:: Collection entries ::
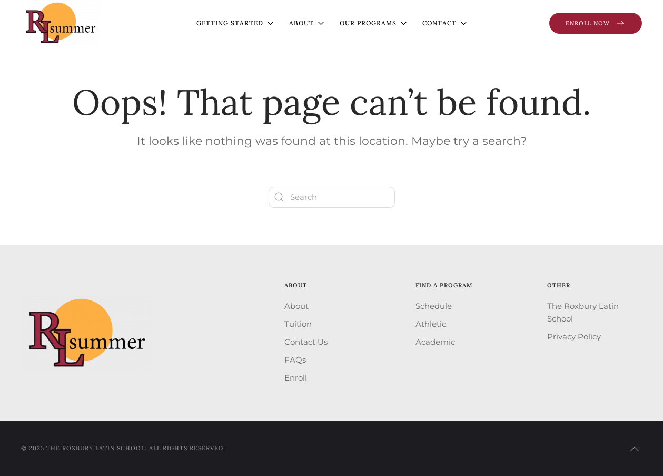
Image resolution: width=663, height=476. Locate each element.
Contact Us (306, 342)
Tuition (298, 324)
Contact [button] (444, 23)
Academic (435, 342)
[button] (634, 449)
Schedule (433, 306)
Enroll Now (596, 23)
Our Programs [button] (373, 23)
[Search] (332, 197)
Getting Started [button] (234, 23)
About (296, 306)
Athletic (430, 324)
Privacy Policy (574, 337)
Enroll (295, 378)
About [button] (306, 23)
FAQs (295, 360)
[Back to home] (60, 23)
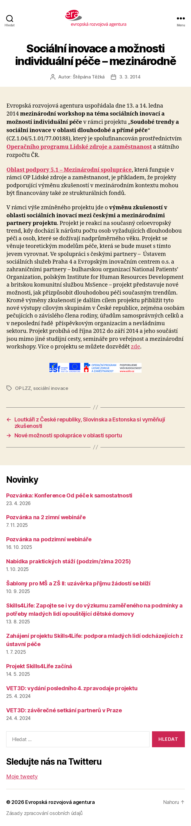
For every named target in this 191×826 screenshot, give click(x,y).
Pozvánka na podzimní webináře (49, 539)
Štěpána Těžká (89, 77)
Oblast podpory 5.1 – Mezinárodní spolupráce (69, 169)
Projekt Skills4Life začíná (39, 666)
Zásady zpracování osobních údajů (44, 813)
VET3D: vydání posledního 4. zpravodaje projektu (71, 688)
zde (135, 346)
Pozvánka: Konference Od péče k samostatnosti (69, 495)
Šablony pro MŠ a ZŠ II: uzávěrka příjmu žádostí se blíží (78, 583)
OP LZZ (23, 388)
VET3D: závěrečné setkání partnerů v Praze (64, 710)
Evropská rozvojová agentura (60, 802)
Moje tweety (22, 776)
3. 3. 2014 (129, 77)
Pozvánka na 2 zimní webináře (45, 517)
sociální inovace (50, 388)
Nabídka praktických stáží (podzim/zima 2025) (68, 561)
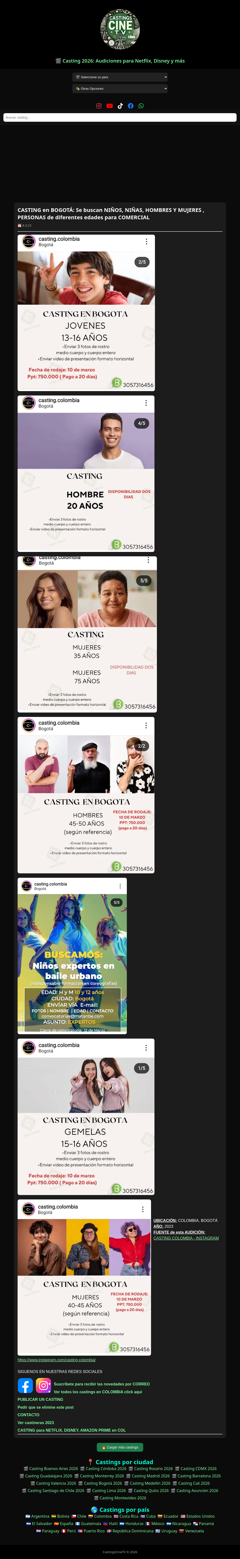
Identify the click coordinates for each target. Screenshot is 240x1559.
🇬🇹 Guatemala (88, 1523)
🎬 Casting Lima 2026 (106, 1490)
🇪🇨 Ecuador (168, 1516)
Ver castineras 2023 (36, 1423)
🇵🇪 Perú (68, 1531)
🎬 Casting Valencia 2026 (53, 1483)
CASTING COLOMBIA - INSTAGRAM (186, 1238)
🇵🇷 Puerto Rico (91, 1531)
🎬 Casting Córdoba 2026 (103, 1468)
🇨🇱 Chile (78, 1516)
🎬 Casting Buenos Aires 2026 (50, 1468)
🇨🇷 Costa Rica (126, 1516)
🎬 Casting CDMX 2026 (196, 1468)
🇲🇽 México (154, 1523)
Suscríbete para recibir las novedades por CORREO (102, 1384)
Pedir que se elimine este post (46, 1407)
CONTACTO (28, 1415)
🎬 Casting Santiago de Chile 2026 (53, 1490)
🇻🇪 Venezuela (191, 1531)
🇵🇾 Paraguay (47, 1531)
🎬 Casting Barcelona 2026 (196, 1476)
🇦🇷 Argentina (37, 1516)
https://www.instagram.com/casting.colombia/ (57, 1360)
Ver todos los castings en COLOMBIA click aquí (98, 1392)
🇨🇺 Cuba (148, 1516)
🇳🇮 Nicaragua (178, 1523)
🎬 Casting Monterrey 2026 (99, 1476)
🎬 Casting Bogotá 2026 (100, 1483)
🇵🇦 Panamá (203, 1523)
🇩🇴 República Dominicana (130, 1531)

...

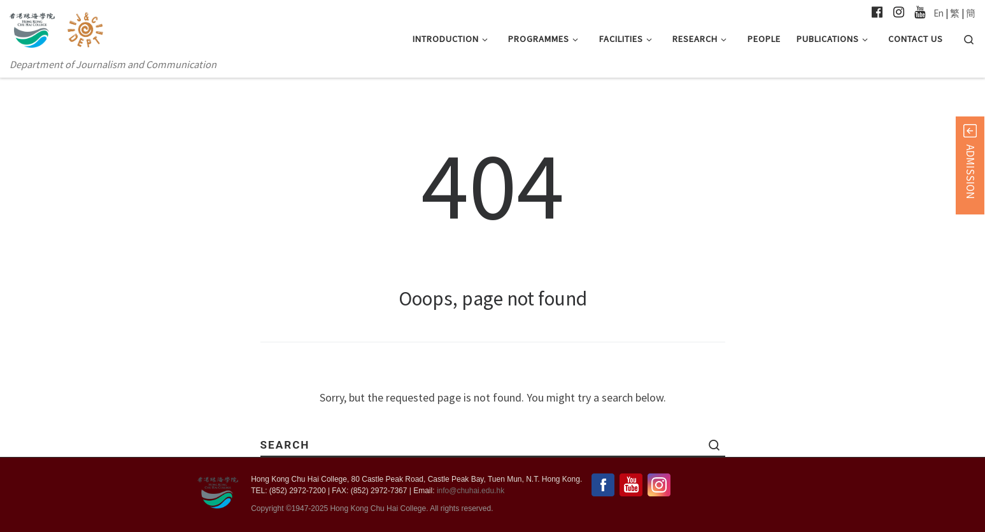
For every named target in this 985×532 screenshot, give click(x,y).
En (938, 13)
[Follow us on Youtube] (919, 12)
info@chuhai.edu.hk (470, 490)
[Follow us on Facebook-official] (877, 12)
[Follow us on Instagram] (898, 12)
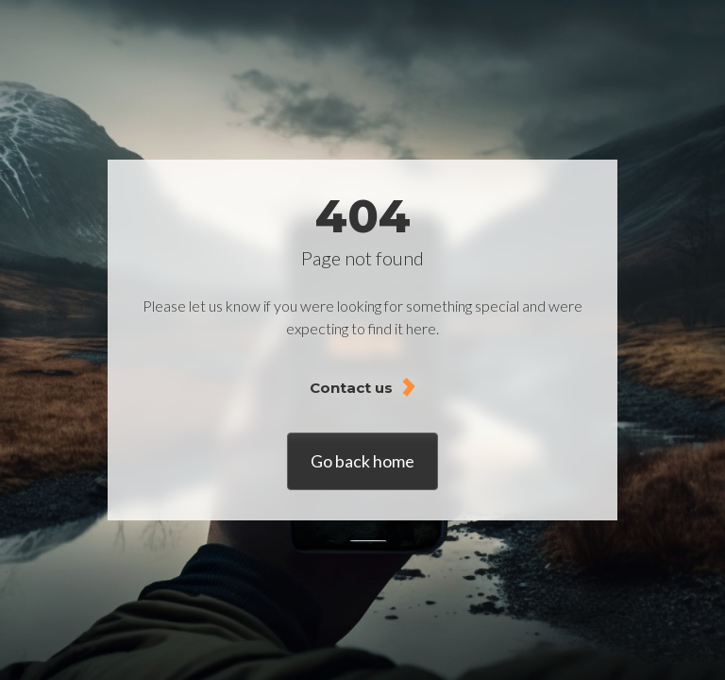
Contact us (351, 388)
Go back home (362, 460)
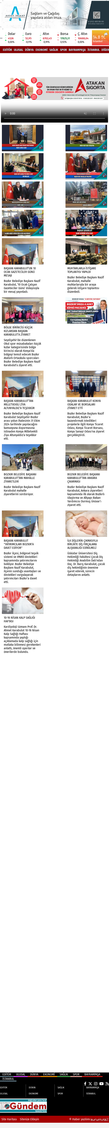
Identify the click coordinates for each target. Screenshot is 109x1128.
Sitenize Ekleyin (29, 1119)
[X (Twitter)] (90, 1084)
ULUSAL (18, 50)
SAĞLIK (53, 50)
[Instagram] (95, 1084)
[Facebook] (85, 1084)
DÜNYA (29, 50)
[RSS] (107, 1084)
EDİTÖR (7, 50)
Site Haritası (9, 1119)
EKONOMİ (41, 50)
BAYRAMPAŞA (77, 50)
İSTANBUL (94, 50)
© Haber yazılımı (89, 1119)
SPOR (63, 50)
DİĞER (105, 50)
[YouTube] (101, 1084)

* * *

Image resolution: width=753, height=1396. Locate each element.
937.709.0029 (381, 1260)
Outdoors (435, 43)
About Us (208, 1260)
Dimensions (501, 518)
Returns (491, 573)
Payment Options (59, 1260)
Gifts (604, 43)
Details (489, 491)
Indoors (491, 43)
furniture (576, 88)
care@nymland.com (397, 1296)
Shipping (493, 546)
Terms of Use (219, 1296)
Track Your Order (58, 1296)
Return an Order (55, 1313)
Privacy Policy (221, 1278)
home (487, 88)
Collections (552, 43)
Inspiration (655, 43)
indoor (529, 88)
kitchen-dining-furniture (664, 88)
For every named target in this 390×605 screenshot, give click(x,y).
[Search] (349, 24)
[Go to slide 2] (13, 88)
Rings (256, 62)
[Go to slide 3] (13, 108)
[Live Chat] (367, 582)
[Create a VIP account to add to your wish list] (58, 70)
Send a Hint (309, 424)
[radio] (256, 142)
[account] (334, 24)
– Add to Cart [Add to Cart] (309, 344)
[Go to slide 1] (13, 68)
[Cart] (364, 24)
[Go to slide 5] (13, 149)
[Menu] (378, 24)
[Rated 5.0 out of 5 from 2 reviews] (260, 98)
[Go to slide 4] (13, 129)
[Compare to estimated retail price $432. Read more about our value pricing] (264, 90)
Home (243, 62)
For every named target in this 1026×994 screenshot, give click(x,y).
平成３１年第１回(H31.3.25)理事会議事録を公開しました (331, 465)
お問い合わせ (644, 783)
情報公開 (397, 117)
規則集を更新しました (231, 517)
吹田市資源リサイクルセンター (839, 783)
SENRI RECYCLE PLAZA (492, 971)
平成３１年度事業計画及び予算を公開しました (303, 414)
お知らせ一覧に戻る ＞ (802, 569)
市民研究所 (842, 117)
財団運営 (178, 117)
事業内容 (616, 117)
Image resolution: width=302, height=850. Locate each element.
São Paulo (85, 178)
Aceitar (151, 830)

:: WHAT YOU NEED TO DO ::
Please pull out every line of the data above that contains the string "button". Case counts.

:: ANSWER TO THE EXERCISE ::
Contact [button] (444, 23)
[button] (634, 449)
Our Programs [button] (373, 23)
Getting Started [button] (234, 23)
About [button] (306, 23)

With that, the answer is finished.